C++ Logo

std-proposals

Advanced search

[std-proposals] The real problems with optimizing C++ are not getting better

From: Adrian Johnston <adrian3_at_[hidden]>
Date: Sun, 24 Aug 2025 18:12:00 -0700
Hello,

(If you spend a lot of time looking at generated assembly you might
want to skip this one.)

As we all know the compiler's budget for optimizing C++ is an
implementation-defined metric where it knows best what is needed and
we are not supposed to be doing the compiler's job for it.
Unfortunately, this view has never really worked well in practice.
Recently I spent some time looking at the generated assembly from gcc
and clang and it doesn't look like the situation has improved in 30
years.

I will make a couple proposals but let me explain the problems first.

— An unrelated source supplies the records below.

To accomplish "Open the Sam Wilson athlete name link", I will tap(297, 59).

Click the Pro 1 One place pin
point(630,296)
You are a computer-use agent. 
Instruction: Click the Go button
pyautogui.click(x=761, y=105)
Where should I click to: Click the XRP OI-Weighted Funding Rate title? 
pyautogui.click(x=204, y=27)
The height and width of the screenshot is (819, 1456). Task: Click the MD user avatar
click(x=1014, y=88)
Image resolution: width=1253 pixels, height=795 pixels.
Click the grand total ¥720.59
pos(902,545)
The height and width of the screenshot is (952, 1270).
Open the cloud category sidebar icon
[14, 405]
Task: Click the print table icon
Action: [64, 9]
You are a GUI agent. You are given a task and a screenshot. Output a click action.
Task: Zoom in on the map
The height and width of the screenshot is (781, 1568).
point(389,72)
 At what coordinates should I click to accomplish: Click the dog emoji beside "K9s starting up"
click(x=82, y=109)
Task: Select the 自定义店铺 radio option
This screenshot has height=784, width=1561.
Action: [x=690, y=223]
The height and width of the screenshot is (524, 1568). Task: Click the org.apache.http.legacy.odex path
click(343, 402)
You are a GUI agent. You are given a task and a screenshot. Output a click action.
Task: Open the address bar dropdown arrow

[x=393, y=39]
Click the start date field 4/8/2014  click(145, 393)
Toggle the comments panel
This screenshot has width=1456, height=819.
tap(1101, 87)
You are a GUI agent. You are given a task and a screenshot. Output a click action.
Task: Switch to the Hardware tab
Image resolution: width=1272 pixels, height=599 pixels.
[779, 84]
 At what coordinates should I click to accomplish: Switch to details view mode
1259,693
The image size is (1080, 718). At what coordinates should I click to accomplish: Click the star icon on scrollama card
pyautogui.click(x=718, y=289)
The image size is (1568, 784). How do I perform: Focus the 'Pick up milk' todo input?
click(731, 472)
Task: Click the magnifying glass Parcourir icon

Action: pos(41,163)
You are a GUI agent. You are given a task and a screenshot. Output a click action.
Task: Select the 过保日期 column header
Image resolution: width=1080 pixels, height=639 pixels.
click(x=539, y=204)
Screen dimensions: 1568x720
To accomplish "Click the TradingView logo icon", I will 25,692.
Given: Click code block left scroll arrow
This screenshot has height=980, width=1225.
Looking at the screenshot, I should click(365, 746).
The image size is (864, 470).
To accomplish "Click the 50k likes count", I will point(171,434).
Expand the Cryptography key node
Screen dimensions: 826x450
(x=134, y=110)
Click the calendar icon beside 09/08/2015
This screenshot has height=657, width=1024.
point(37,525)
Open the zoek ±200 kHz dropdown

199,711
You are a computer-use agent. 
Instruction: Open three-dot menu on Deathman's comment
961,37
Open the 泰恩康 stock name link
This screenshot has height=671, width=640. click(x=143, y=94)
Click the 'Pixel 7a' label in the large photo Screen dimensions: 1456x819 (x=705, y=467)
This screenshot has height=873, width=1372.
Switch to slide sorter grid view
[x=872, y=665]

The keyword const never mattered to the code generator before and it
seems the keyword constexpr doesn't matter now. The compiler may be
willing to execute constexpr code in a manifestly-const context but it
isn't going to do anything extra to optimize the generated assembly
otherwise. This is bothersome because everyone learning C++ is going
around acting like the constexpr keyword results in their runtime code
being more thoroughly evaluated at compile time when it doesn't even
matter at all. This is more of an education issue, but I wanted to
point out how dangerous the wording around things being made "possible
to evaluate at compile time" was for the uninitiated.

Meanwhile gcc/clang are still perfectly happy to inline and execute
arbitrary non-const code at link time clear across different
translation units. Let me give you an example of code inlining using a
simple insertion sort template that just uses pointers and operator<:

int example1() {
   int x[3] = { 7, 3 };
   hxinsertion_sort(x+0, x+2);
   printf("%d %d", x[0], x[1]);
}

This results in the following assembly:

       .string "%d %d"
       sub rsp, 8
       mov edx, 7
       mov esi, 3
       xor eax, eax
       mov edi, OFFSET FLAT:.LC0
       call "printf"

This means the two numbers were sorted at compile time without any of
the new C++ constant evaluation machinery involved. Meanwhile, if you
write that with std::sort you get this:

       .string "%d %d"
       movabs rax, 12884901895
       sub rsp, 24
       mov rdi, rsp
       lea rsi, [rsp+8]
       mov QWORD PTR [rsp], rax
       mov DWORD PTR [rsp+8], 0
       call "void std::__insertion_sort<int*,
__gnu_cxx::__ops::_Iter_less_iter>(int*, int*,
__gnu_cxx::__ops::_Iter_less_iter) [clone .isra.0]"
       mov edx, DWORD PTR [rsp+4]
       mov esi, DWORD PTR [rsp]
       xor eax, eax
       mov edi, OFFSET FLAT:.LC1
       call "printf"

It appears that the real problem here is actually that the standard
template library uses iterators. Sacrilege you say? Well, we know the
compiler has an optimization budget and we know that inlining does
require some work by the compiler.... I would argue that it is
impressive that the compiler was able to call insertion sort directly
without invoking a partitioning scheme first.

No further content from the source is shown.